Pull out every line in the items below that contains the string "width". Case counts.

-- begin --

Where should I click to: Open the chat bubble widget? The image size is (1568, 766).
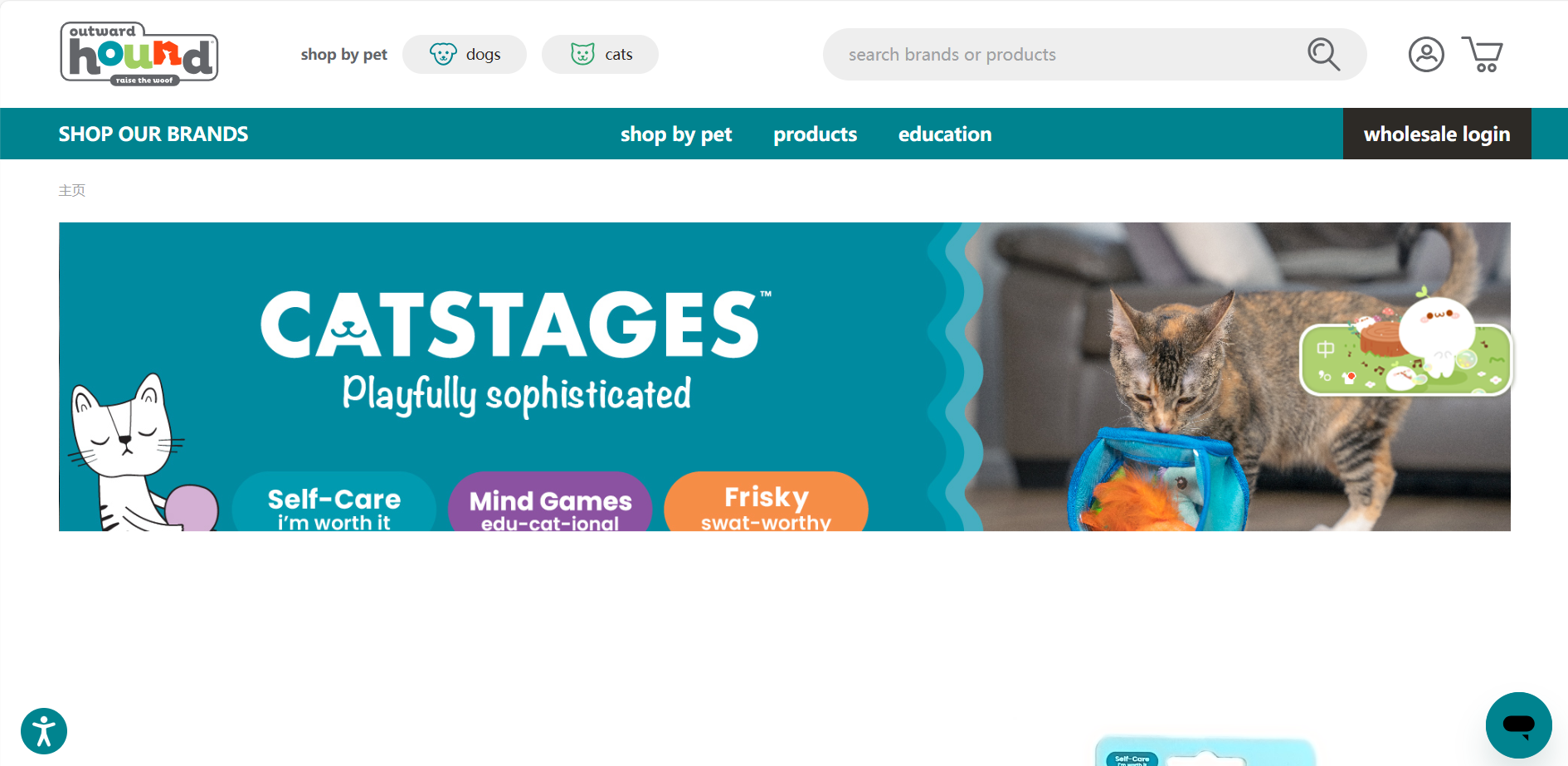(1518, 725)
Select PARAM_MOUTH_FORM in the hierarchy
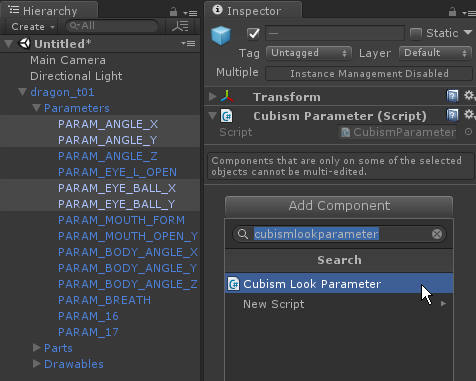 tap(121, 220)
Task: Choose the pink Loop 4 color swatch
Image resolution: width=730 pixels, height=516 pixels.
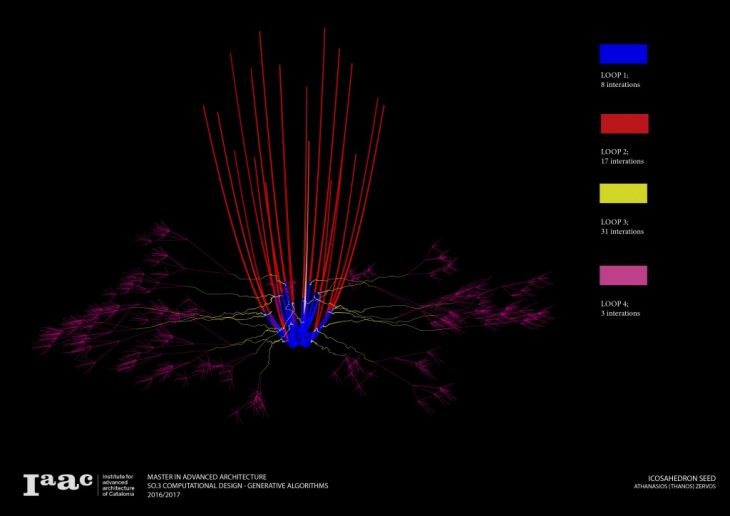Action: tap(623, 275)
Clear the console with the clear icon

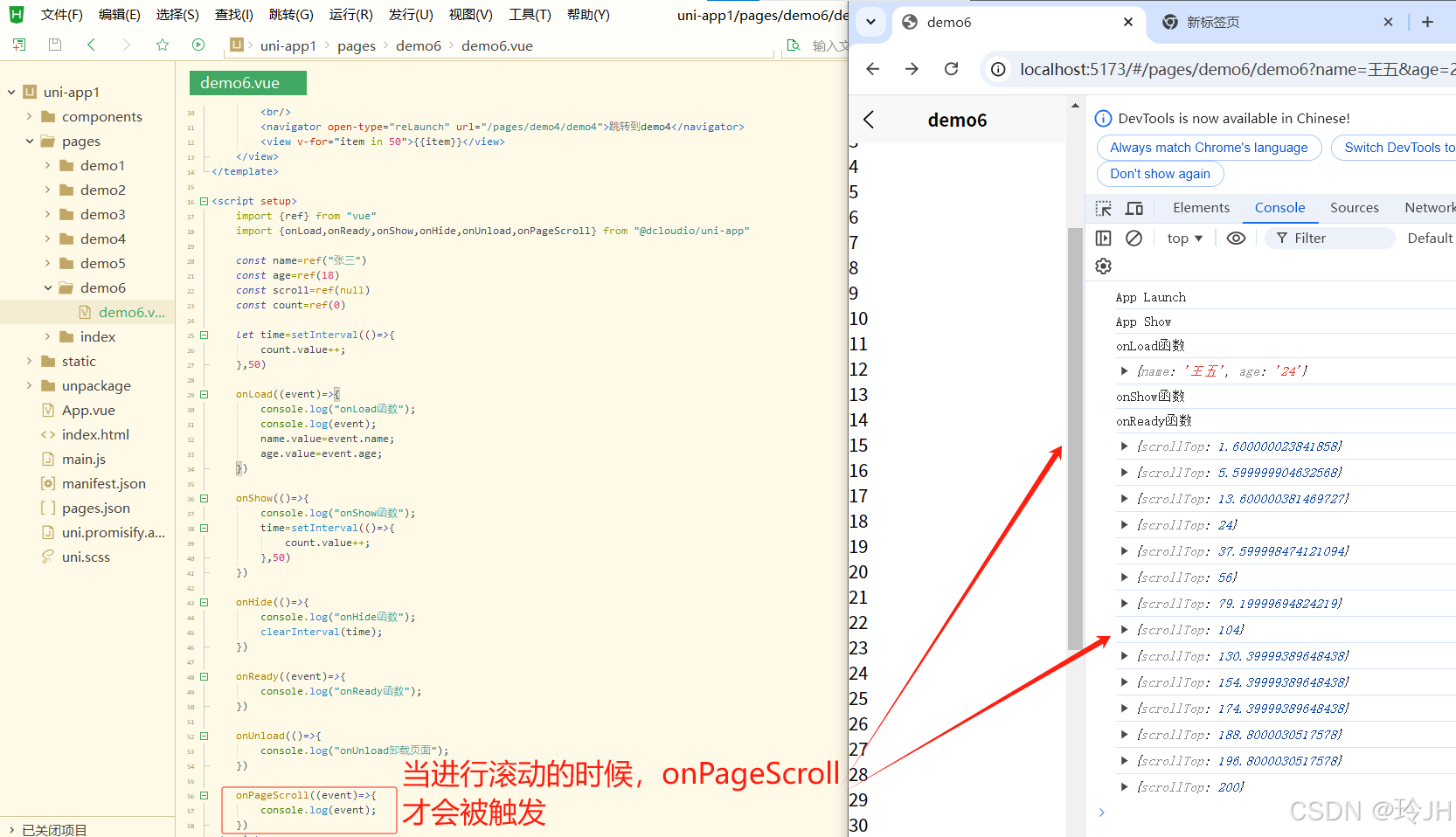click(x=1134, y=238)
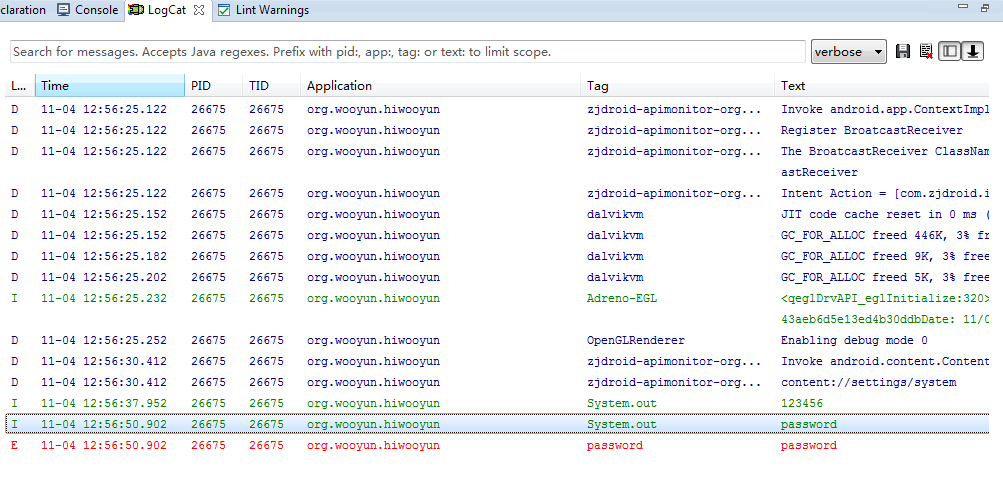Click the Application column header
Viewport: 1003px width, 478px height.
tap(441, 86)
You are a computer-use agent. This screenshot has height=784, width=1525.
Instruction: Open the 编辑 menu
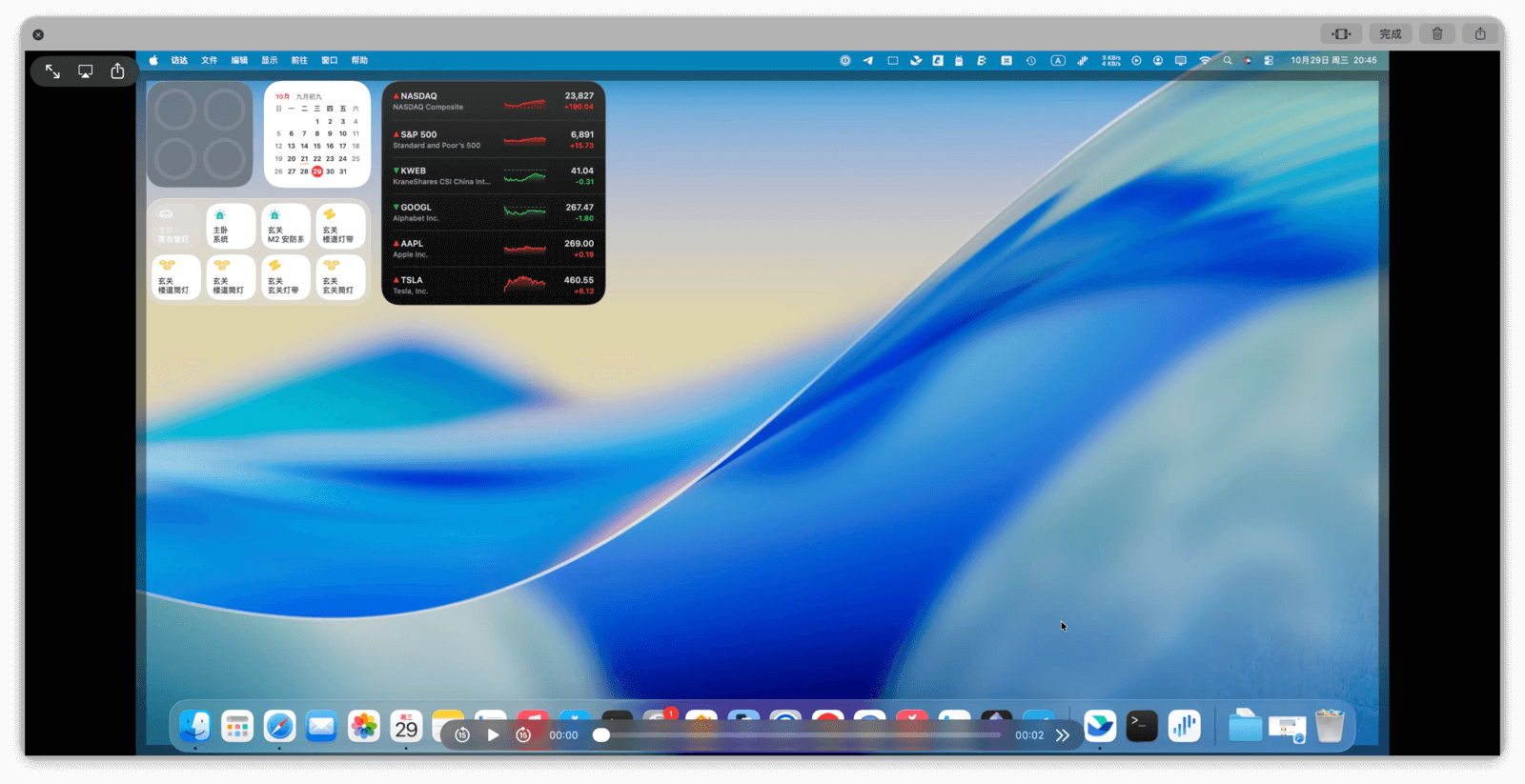coord(239,60)
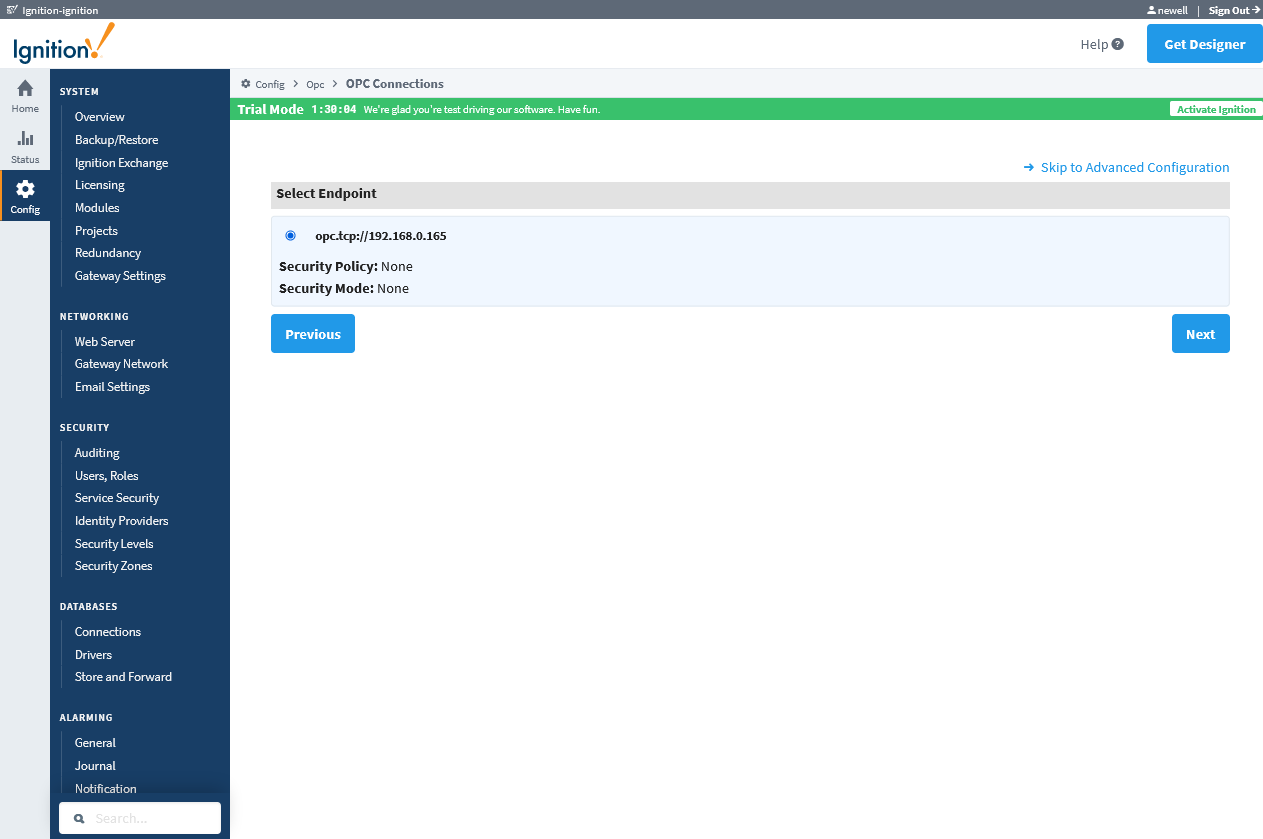Click the Next button

coord(1200,333)
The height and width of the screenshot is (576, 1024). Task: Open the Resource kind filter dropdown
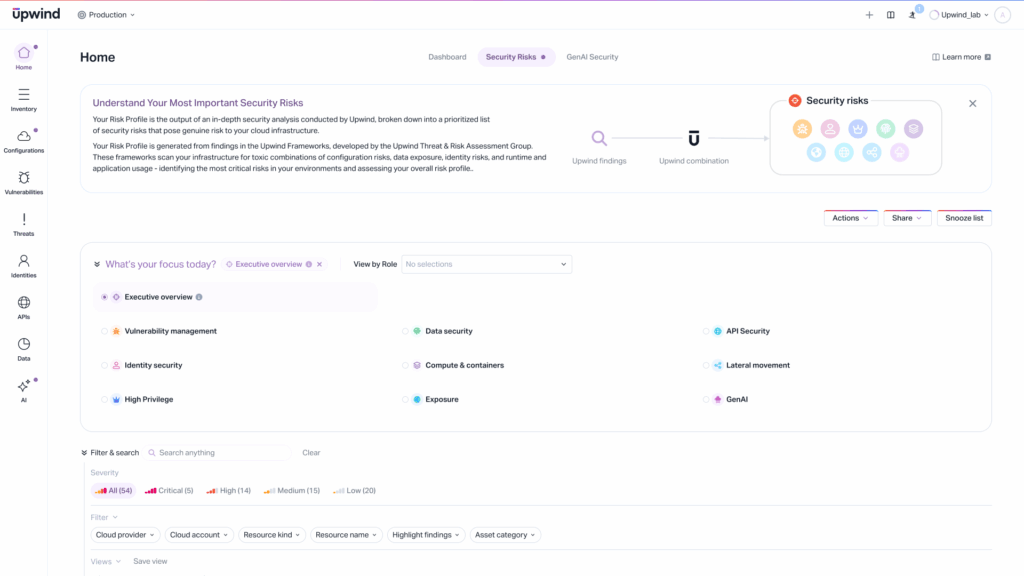(271, 535)

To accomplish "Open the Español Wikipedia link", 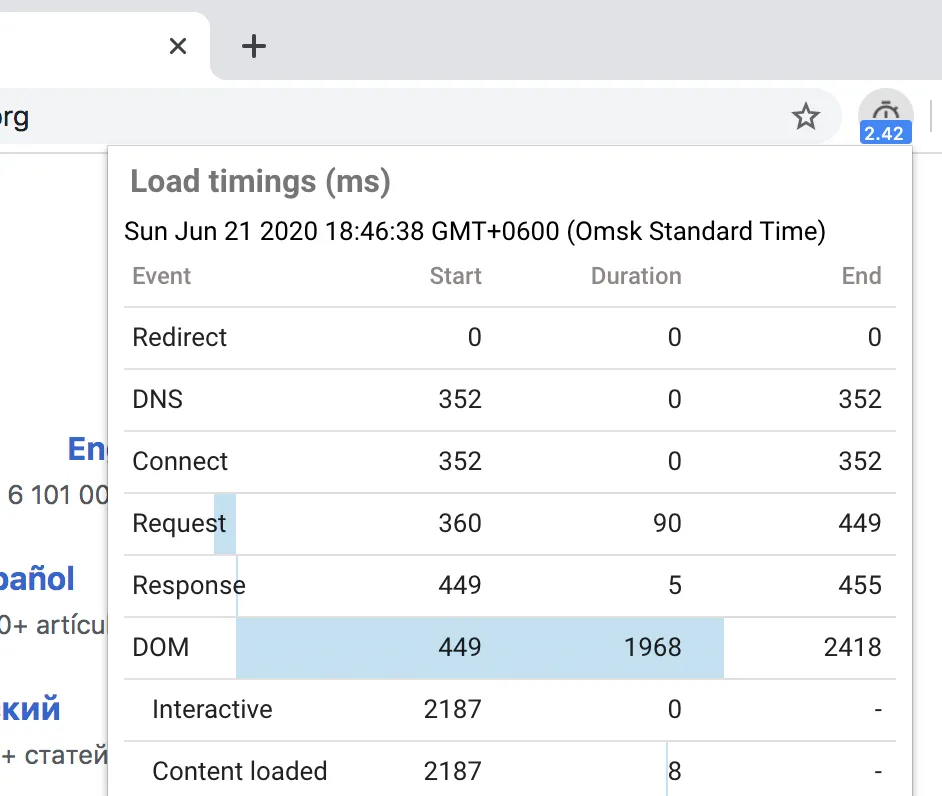I will pos(38,578).
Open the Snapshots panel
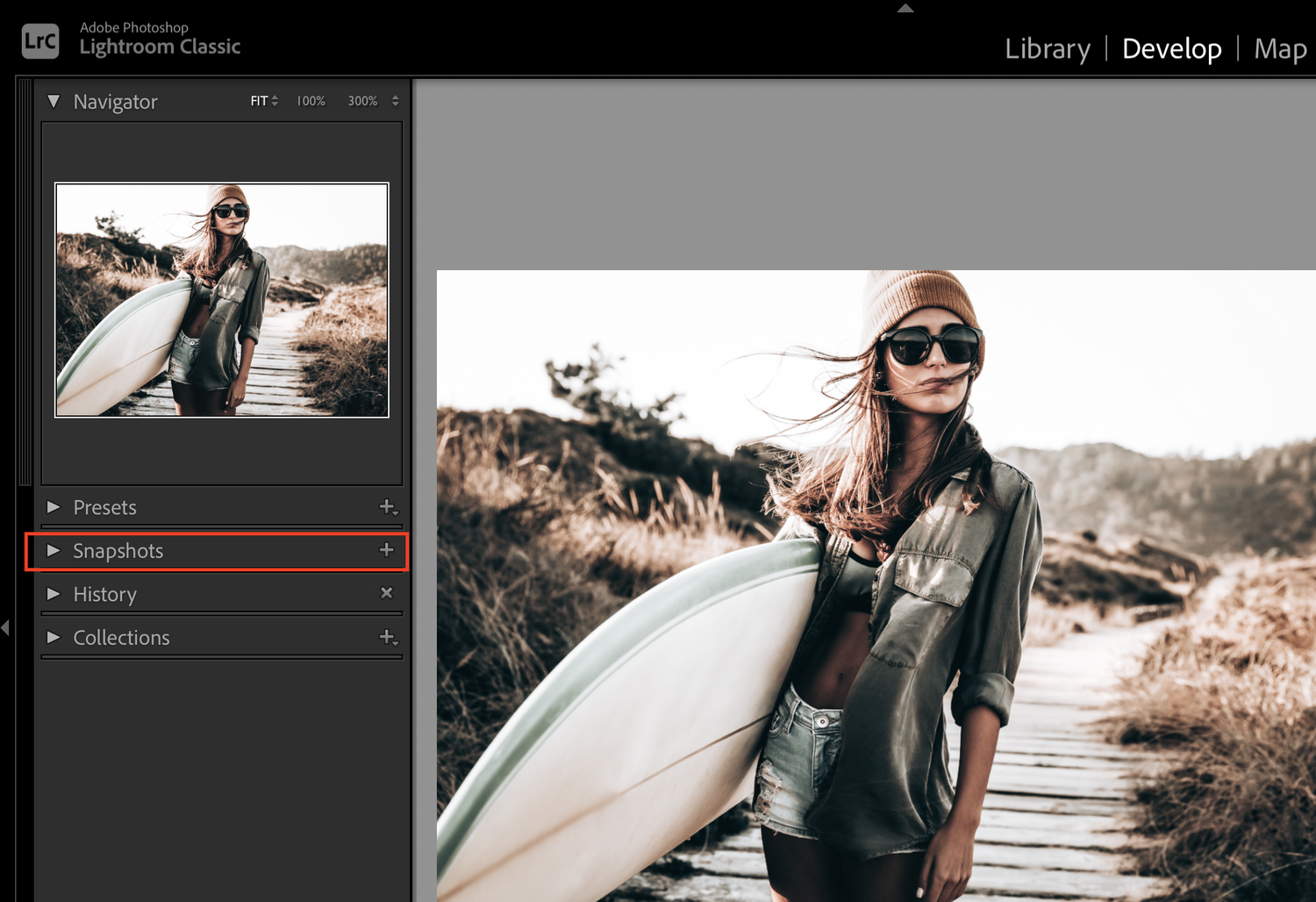 118,551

-- end --

TASK ANSWER:
Image resolution: width=730 pixels, height=516 pixels.
Viewport: 1003px width, 478px height.
You are a computer-use agent. This screenshot has height=784, width=1525.
The height and width of the screenshot is (576, 1024). Task: Open the Resource kind filter dropdown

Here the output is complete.